** begin PASSAGE PROVIDED **
McElhone v. Geror

Decision Date24 May 1940
Docket NumberNo. 32443.,32443.
Citation292 N.W. 414,207 Minn. 580
PartiesMcELHONE v. GEROR.
CourtMinnesota Supreme Court

Appeal from District Court, Ramsey County; Albin S. Pearson, Judge.

Suit for injunction by Thomas McElhone againt Gerald R. Geror to restrain the defendant from violating the statute prohibiting unfair sales and unfair competitive trade practices. From an order overruling the defendant's demurrer to the complaint, the defendant appeals.

Affirmed.

O. A. Blanchard, of St. Paul, for appellant.

Beldin H. Loftsgaarden, of St. Paul, for respondent.

STONE, Justice.

Suit for injunction. From the order overruling his demurrer to the complaint (the trial judge having certified the question as important and doubtful) defendant appeals.

Plaintiff and defendant are competitors in the retail grocery trade. The complaint alleges that defendant was selling goods "at less than the cost thereof, for the purpose and with the effect of injuring competitors and destroying competition, including the business of this Plaintiff." The relief sought is an injunction, under L.1937, c. 116, as amended by L.1939, c. 403 ("An act to define and prohibit unfair sales and unfair competitive trade practices").

The demurrer puts in issue the constitutionality of the statute. In Great Atlantic & Pacific Tea Co. v. Ervin, D.C., 23 F.Supp. 70, the 1937 law was held unconstitutional in several respects. To remove its defects, it was amended in 1939, and as amended is now challenged.
** end PASSAGE PROVIDED **
** begin DATASET SECTION **
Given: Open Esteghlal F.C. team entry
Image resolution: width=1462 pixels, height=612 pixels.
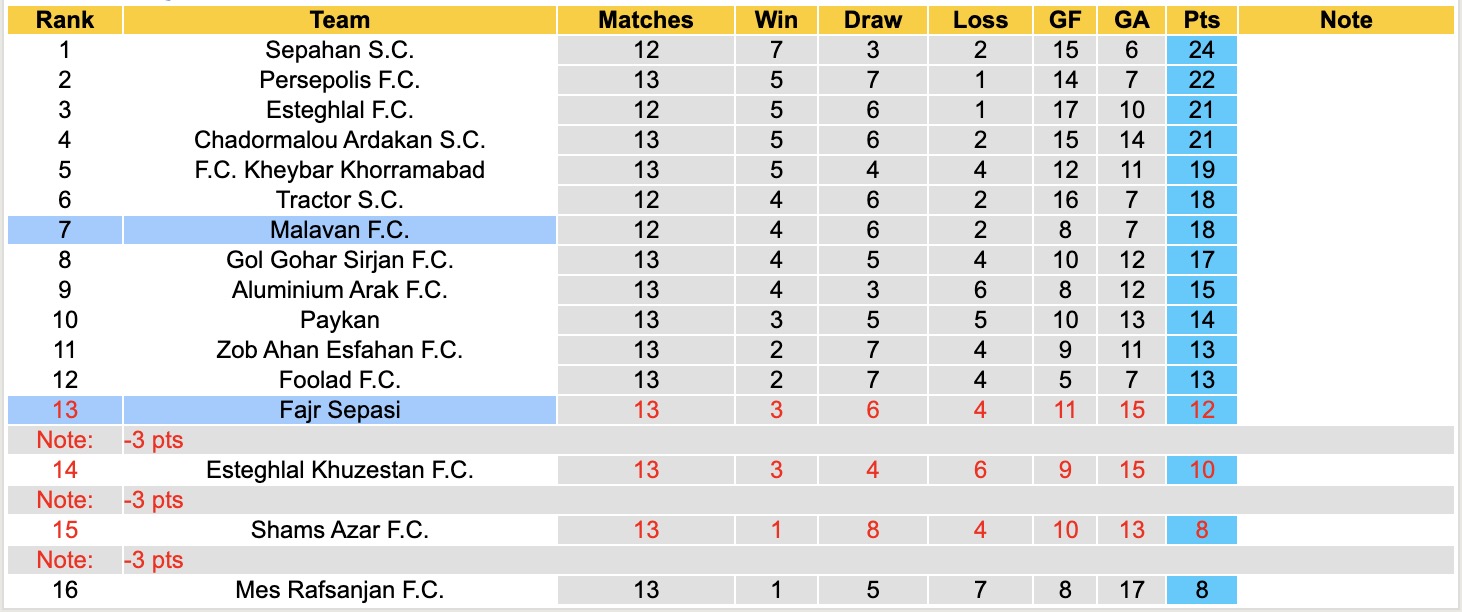Looking at the screenshot, I should [x=339, y=110].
** end DATASET SECTION **
REQUIREMENTS>
**a.** Rename "demurrer" as "motion to dismiss" in the McElhone v. Geror case, and write out the stretch from "Suit for injunction by" through "the defendant appeals." with that change.
**b.** Does the McElhone v. Geror case support each statement? Answer yes or no, and quote the words of the case that decide it. (i) The two parties compete in the retail grocery trade. (ii) The 1937 law was amended in 1941. (iii) The appeal came from the District Court of Hennepin County.
The material has nothing to do with the court case above.

RESULTS FOR EACH TASK>
**a.**
Suit for injunction by Thomas McElhone againt Gerald R. Geror to restrain the defendant from violating the statute prohibiting unfair sales and unfair competitive trade practices. From an order overruling the defendant's motion to dismiss to the complaint, the defendant appeals.

**b.**
(i) Yes: "Plaintiff and defendant are competitors in the retail grocery trade."
(ii) No: "To remove its defects, it was amended in 1939."
(iii) No: "Appeal from District Court, Ramsey County."